# [What to do]
What lines in the records include the string "agent"? Return each one.

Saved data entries
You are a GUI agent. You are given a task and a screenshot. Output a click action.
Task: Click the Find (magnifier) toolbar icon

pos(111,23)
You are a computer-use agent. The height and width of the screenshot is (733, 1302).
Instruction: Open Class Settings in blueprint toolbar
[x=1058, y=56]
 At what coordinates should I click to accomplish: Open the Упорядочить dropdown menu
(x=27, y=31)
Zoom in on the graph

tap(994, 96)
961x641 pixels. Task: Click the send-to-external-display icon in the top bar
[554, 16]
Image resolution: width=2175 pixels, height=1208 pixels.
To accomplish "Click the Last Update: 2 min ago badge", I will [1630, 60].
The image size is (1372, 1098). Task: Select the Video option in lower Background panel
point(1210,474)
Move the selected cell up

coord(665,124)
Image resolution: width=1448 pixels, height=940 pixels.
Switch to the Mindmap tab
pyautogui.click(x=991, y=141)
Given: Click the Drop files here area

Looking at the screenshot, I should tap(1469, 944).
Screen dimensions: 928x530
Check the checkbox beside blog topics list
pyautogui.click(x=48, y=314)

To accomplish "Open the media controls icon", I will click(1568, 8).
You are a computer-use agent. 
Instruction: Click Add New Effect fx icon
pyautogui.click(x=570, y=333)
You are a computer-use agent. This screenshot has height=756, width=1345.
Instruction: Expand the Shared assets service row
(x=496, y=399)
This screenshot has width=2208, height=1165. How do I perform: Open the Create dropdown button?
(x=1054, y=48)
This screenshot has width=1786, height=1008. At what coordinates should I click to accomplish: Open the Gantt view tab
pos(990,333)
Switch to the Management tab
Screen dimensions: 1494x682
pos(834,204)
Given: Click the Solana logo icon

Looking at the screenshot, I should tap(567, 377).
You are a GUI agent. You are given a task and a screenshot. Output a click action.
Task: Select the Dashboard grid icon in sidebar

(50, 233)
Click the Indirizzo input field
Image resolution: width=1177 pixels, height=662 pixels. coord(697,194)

# [Answer to this task]
You are a GUI agent. You are given a task and a screenshot. Output a click action.
You are a computer-use agent. The height and width of the screenshot is (733, 1302).
You are a computer-use agent. 
You are a computer-use agent. This screenshot has height=756, width=1345.
You are a GUI agent. You are given a task and a screenshot. Output a click action.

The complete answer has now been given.